Steinbeck, "East of Eden" (エデンの東) 7 中国人リー

中国人リーは、アダムがカリフォルニアに来たときに料理人として雇われたようだ。リーが物語に登場するのは、サミュエルがアダムから井戸掘りを頼まれてアダム邸を訪れたときである。

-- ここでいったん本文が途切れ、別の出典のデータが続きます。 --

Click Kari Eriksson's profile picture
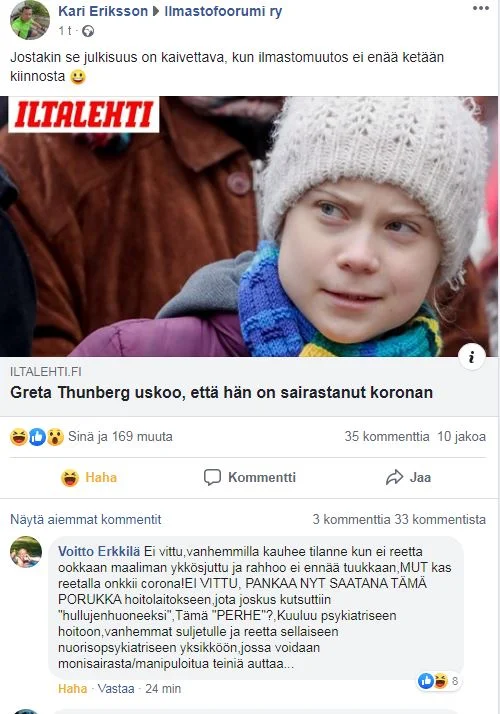The image size is (500, 714). [x=30, y=20]
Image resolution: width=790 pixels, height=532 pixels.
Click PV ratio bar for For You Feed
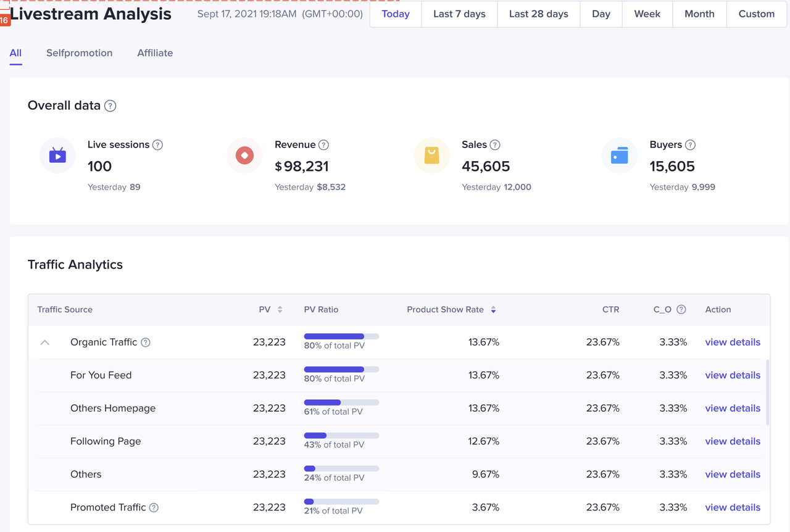341,369
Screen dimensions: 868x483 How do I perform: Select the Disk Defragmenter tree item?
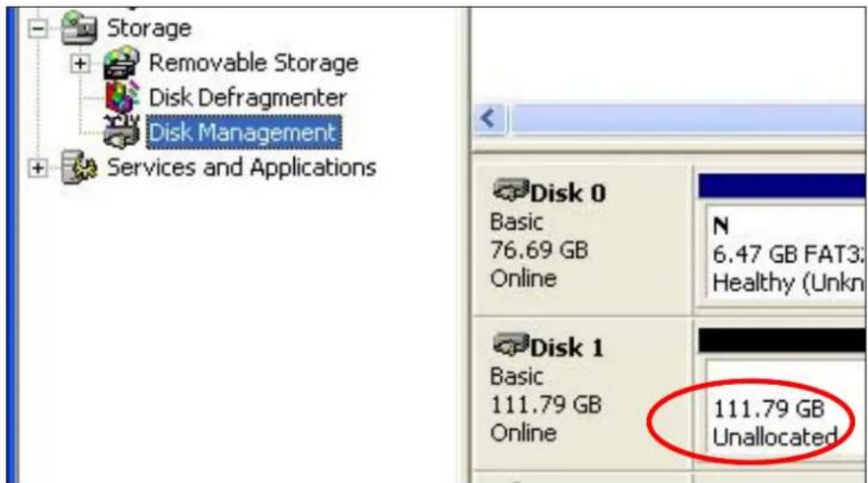tap(248, 98)
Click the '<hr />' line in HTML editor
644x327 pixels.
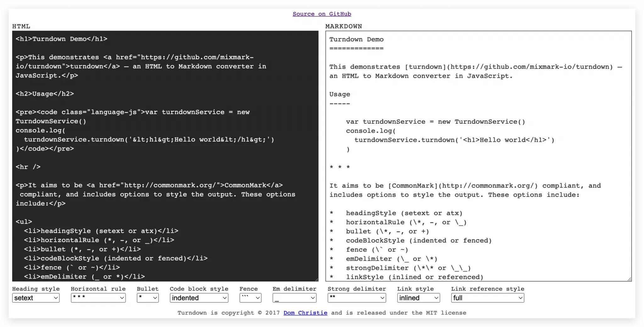tap(28, 167)
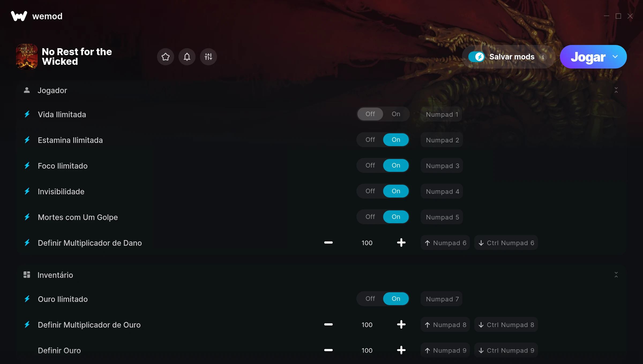Click the Vida Ilimitada lightning icon
Viewport: 643px width, 364px height.
click(x=27, y=114)
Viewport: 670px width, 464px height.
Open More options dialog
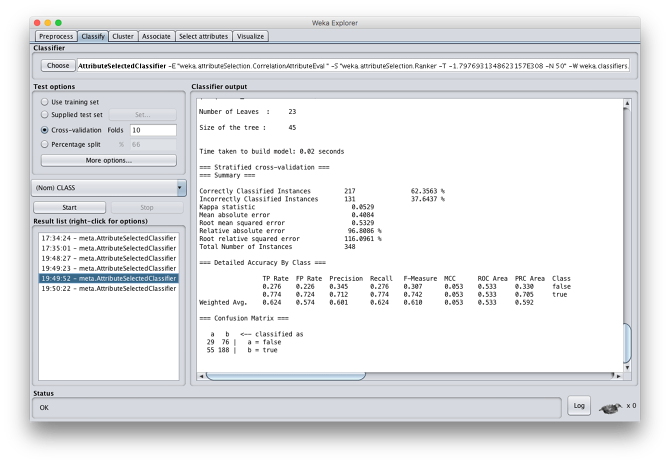point(108,160)
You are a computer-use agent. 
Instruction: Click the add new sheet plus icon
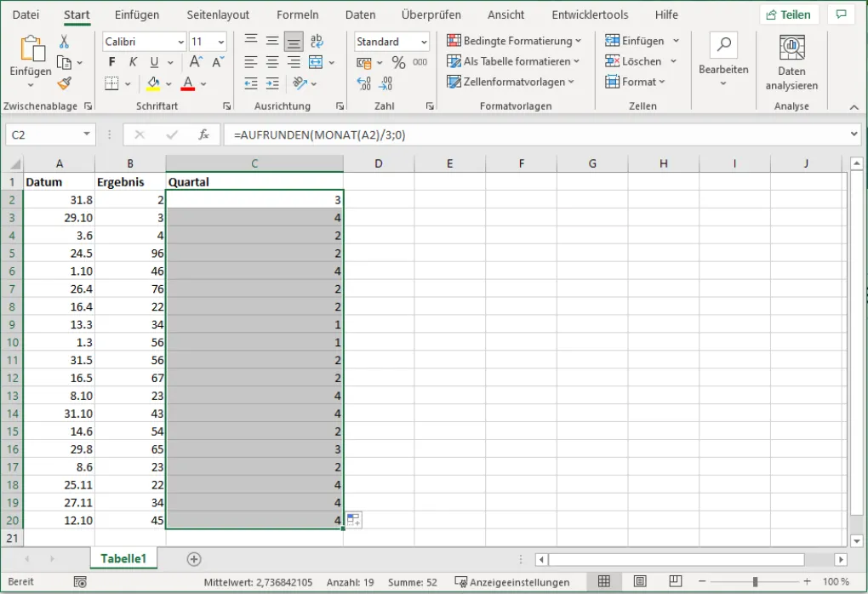click(194, 559)
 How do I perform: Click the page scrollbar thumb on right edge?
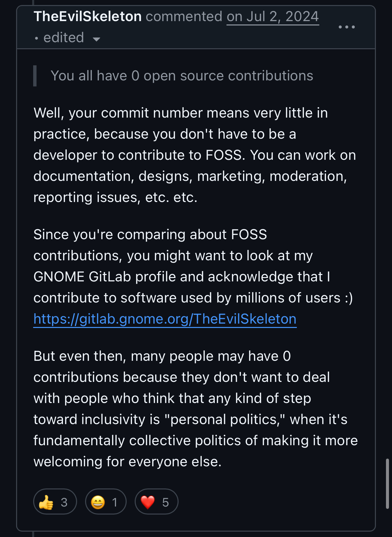click(x=387, y=484)
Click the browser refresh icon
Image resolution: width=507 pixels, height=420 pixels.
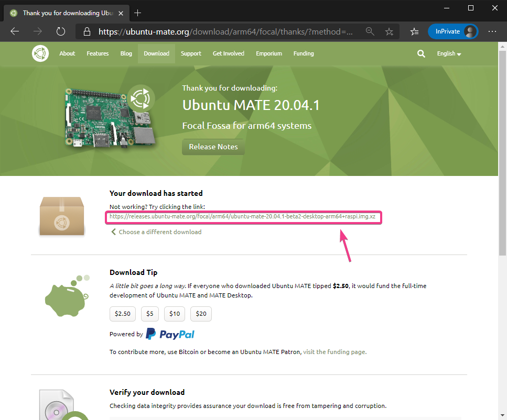click(x=60, y=31)
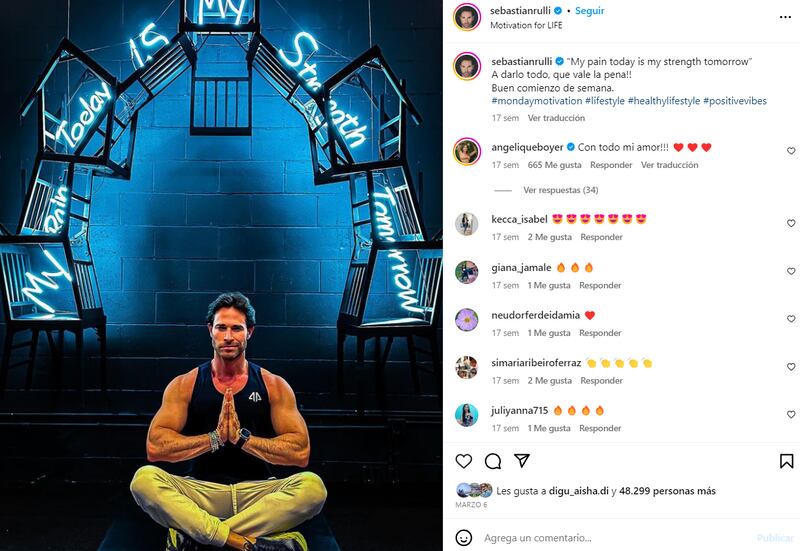Like the post with the heart icon

tap(463, 461)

サミュエルを迎えたとき、リーはピジン語と呼ばれる片言の英語を話した。例えばこんな調子である。
"Chinee boy jus' workee -- not hear, not talkee"(p.172)
しかし、サミュエルはリーの本当の姿を見抜き、二人きりになったとき、何故そのような話し方をするのかと訪ねた。リーは、ピジン語で話す方がアメリカ社会で生きていくのに便利だからと、その理由を流暢な英語で答える。リーはアメリカで生まれ、高等教育を受けた、哲学を好む知識人であったのだった。

リーは、サミュエルにだけは心を開き、哲学を語った。リーは、この物語の中でキリスト教文化の外にいる知識人として、聖書を語る役割を担っている。一度は双子の命名の時、もう一度はサミュエルとの別れの挨拶の時。カインとアベルの物語を読み解くための重要な役割を演じる。特に、サミュエルとの別れの夜、仲間の中国人哲人達と何年にも渡ってヘブライ語にまで踏み込んで研究をして得られた、聖書の一つの解釈をサミュエルへともたらす。それは人の可能性を示唆する言葉であり、前向きに生きるサミュエルにとって最高の別れの言葉となった。

また、リーは中国人という実際的な役割を持ち、キャシーがいなくなったアダム邸の全ての運営と、双子の養育とを実に立派に全うした。